----- THE INPUT

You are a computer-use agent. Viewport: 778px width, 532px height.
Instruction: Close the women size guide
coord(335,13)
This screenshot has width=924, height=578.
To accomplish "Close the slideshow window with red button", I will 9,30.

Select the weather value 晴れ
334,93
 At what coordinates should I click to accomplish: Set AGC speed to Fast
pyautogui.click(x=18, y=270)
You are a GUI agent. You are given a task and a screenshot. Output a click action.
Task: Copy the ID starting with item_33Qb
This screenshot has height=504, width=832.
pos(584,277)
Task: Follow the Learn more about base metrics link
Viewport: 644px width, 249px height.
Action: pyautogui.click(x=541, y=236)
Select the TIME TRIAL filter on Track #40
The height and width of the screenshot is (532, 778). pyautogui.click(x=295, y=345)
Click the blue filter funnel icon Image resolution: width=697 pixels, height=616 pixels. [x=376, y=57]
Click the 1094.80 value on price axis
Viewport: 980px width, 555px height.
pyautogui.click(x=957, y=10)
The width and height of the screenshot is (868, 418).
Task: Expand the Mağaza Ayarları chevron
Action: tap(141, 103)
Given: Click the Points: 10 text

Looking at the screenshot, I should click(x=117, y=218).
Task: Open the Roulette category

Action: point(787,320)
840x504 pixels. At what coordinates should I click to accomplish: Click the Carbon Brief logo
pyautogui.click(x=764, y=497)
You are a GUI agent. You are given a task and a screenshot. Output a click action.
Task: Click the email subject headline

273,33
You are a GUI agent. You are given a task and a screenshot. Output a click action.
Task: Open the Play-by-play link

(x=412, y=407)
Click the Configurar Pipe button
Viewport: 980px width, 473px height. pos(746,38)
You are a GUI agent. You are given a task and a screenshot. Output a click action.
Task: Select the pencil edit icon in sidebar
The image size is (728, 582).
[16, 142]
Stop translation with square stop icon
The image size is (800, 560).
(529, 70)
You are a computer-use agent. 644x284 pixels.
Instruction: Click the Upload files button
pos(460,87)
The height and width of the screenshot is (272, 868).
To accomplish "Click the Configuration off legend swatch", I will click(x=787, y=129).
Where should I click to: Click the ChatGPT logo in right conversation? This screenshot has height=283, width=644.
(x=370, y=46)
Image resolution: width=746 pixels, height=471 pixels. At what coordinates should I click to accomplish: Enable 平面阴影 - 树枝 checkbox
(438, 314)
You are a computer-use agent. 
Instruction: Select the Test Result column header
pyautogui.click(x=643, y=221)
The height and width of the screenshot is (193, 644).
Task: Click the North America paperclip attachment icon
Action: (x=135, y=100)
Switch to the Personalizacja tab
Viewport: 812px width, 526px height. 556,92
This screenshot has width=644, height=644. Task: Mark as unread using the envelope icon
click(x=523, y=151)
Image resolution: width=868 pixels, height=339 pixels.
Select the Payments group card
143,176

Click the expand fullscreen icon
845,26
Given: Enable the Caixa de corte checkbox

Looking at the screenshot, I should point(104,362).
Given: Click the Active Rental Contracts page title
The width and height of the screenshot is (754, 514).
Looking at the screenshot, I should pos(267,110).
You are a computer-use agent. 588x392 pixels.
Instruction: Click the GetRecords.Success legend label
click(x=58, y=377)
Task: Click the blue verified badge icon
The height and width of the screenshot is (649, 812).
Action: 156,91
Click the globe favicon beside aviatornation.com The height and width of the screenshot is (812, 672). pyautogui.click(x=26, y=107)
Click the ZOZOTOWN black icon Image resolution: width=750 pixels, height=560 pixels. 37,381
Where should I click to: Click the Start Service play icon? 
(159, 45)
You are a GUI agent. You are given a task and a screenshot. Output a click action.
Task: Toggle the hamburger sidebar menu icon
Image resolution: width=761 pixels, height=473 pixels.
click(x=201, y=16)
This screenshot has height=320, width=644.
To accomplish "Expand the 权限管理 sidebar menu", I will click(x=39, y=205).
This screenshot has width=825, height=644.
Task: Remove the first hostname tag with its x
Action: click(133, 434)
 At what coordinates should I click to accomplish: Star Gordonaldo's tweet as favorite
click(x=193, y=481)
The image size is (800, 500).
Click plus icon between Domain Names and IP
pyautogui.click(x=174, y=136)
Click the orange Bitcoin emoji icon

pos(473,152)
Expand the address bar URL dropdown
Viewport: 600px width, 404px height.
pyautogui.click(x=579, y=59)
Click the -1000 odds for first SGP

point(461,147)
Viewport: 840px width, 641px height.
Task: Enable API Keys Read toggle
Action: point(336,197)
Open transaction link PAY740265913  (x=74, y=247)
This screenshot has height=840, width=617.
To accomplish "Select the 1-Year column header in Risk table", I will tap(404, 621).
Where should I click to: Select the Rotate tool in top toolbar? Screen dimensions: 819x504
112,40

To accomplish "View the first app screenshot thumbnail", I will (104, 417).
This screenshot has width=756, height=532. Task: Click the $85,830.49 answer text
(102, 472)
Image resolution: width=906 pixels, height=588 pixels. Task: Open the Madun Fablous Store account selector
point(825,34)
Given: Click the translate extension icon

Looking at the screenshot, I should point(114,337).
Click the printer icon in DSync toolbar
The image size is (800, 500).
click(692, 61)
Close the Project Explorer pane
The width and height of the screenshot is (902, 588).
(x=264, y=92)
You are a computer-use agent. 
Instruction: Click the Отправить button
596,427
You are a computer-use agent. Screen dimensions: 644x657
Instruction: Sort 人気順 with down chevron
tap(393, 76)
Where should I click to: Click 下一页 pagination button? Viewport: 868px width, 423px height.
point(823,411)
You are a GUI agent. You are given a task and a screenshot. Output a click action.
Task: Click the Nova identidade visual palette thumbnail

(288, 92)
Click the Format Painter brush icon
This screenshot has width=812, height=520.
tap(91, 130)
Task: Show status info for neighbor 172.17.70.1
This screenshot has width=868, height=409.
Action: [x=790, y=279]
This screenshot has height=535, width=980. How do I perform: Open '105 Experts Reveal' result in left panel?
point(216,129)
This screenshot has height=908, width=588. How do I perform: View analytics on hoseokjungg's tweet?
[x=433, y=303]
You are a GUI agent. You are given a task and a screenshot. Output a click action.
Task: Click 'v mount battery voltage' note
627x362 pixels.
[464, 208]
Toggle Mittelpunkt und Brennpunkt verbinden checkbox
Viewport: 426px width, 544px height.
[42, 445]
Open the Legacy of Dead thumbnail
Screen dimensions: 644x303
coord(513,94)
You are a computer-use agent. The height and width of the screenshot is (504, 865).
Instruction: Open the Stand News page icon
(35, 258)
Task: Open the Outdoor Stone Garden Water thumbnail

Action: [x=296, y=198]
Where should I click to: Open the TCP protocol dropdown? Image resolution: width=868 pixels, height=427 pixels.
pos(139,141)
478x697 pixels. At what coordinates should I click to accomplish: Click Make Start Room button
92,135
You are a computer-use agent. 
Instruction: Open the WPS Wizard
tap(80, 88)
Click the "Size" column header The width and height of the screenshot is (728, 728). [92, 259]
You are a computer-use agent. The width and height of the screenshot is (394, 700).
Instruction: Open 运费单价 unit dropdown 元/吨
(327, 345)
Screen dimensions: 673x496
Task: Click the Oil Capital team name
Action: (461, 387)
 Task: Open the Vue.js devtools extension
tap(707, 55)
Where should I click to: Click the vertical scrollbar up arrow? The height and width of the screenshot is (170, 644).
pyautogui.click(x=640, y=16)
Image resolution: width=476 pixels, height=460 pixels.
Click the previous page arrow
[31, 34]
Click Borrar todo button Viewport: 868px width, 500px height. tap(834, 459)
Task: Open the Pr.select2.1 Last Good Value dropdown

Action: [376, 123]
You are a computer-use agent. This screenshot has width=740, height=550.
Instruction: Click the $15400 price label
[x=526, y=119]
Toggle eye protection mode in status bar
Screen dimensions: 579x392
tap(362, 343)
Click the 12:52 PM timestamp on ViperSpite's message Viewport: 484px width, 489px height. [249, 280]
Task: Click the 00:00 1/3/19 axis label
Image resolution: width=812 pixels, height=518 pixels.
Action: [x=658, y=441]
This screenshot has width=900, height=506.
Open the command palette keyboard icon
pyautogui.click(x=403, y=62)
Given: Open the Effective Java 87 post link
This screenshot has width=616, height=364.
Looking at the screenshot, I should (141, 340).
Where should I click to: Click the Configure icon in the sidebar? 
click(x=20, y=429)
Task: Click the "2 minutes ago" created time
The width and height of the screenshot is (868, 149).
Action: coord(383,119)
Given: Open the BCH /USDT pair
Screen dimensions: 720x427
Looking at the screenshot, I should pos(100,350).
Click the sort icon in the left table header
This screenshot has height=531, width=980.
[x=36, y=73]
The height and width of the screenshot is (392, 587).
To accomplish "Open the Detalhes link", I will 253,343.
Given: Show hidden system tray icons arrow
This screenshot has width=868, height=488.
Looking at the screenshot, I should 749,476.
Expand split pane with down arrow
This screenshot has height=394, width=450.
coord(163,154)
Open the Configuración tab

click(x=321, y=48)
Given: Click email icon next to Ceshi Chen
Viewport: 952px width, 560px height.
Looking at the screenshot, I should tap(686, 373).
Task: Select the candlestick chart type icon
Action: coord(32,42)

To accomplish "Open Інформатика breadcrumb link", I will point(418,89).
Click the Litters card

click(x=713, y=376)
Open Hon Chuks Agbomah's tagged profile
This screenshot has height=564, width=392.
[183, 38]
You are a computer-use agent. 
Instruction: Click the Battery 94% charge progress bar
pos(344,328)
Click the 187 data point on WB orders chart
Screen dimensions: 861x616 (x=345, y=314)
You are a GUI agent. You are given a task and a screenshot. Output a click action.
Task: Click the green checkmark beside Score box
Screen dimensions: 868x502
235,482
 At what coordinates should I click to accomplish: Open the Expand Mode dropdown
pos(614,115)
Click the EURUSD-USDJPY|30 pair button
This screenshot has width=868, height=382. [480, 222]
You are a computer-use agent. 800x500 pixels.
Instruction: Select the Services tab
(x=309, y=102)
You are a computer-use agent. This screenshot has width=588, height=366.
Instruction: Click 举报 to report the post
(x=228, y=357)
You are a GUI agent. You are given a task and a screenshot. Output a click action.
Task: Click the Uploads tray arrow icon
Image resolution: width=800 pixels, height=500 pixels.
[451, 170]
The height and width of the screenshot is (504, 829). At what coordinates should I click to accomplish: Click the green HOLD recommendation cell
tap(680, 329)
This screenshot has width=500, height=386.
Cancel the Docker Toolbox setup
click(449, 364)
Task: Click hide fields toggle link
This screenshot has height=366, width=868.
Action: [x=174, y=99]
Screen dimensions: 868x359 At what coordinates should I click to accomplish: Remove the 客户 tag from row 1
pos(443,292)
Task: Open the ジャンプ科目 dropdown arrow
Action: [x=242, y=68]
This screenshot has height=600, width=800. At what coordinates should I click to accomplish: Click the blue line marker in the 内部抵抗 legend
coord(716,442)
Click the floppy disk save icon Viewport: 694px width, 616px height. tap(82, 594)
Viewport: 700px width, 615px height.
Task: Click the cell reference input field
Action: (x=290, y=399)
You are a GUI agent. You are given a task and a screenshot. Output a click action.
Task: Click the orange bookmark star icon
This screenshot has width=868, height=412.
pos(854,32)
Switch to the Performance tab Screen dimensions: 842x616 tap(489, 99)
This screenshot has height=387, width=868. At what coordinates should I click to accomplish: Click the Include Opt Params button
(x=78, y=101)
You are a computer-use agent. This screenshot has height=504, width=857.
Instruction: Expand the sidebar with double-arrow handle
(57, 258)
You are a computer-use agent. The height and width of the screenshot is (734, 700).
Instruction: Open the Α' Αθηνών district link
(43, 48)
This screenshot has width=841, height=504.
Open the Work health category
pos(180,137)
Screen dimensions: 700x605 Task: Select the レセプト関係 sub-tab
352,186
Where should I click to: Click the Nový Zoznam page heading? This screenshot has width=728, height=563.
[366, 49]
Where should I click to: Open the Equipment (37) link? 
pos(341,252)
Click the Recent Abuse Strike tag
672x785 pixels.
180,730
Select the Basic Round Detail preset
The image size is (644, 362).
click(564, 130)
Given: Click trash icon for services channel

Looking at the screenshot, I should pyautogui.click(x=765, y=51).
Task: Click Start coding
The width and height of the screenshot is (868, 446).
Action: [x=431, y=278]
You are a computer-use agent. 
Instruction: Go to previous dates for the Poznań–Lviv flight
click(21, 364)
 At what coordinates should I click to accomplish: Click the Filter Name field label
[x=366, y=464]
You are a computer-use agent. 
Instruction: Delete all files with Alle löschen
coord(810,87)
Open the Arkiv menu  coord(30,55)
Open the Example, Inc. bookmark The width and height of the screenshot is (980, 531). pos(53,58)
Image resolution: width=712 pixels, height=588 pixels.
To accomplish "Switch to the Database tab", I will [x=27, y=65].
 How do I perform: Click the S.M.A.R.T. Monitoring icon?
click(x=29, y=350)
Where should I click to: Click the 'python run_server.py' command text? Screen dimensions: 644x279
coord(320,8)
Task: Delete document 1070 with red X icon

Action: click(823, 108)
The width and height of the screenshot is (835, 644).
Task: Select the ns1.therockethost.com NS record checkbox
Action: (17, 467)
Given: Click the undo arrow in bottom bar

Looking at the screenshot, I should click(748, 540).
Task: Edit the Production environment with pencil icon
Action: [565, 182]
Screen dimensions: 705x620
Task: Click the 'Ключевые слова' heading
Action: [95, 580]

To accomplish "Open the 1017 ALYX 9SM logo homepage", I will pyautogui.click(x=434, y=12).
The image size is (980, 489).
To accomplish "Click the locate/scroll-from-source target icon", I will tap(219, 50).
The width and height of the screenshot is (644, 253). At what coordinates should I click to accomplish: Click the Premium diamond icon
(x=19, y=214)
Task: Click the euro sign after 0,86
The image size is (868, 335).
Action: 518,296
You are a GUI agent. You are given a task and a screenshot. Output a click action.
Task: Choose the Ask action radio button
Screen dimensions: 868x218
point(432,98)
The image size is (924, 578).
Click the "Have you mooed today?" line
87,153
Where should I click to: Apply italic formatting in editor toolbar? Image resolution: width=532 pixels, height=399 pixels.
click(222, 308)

----------

Check every line of the entries for the string "bookmark". Give only the number of lines that hold it.

TASK SOLUTION:
2